Trump officials fired nuclear staff not realizing they oversee the country’s weapons stockpile
USDA says it accidentally fired officials working on bird flu and is now trying to rehire them
After mass layoffs, some federal agencies are trying to bring employees back
“Many of my friends voted for Trump, and one of the things that they have said to me specifically is that it was not their intention for things to be carried out this way. It was their intention for the economy to get under control, for the debt to get under control. … I don't believe that anybody who voted for Trump was expecting us to be weakened in this way.” ~Bonnie Green, 60, National Science Foundation in Bethlehem, Pa.

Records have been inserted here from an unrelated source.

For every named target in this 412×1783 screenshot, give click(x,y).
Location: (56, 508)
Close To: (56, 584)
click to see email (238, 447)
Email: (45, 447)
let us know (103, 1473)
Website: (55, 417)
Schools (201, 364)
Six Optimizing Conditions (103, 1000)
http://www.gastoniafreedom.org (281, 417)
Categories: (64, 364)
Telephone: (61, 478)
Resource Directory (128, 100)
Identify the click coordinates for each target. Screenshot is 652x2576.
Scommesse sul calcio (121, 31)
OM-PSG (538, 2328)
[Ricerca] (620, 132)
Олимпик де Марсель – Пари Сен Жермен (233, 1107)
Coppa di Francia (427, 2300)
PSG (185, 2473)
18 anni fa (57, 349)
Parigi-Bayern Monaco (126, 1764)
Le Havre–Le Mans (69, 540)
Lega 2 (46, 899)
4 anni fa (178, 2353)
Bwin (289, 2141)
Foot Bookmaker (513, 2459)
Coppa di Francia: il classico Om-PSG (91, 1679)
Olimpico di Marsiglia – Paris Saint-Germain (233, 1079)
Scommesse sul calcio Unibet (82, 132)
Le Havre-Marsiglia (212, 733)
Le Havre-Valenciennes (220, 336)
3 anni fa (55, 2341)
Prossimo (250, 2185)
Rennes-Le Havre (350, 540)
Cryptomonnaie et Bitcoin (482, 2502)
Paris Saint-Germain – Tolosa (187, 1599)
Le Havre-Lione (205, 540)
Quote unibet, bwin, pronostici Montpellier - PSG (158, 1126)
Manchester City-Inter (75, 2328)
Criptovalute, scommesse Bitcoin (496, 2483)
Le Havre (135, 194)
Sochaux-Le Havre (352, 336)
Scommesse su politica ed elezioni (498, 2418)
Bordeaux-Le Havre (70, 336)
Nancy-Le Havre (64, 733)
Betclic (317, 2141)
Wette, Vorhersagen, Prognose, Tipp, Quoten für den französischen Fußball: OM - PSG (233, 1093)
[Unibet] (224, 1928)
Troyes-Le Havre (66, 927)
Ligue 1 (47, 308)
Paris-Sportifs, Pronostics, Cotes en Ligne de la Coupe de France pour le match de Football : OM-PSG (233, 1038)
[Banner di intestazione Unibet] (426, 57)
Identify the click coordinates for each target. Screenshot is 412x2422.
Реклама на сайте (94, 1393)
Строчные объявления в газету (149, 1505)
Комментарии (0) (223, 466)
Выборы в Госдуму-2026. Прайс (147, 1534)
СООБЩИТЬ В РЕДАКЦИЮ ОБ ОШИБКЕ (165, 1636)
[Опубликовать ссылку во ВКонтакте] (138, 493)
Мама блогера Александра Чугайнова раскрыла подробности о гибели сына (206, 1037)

He doesn’t care that the interest we pay on our debt is higher than our DOD budget — he would rather just bankrupt the US Government the same way he bankrupted his casinos. He and Congress are doing nothing to reduce the national debt — only looking for ways to increase it — no effort at all to reform the entitlement programs. No effort to increase tax revenues — just disband the IRS and create a trade war with our friends.
The United States President is actually aligning the United States with countries like North Korea, Russia, Belarus, etc. and throwing our democratic allies to the wind. He’s changing America’s foreign policy in such a way, that China is going to eat our lunch.
Putin Is Ready to Carve Up the World. Trump Just Handed Him the Knife
We’ve seen it all before, and that is one of the reasons we are shocked: We’ve seen how it ends. Another is that we didn’t expect to see this happen in the United States.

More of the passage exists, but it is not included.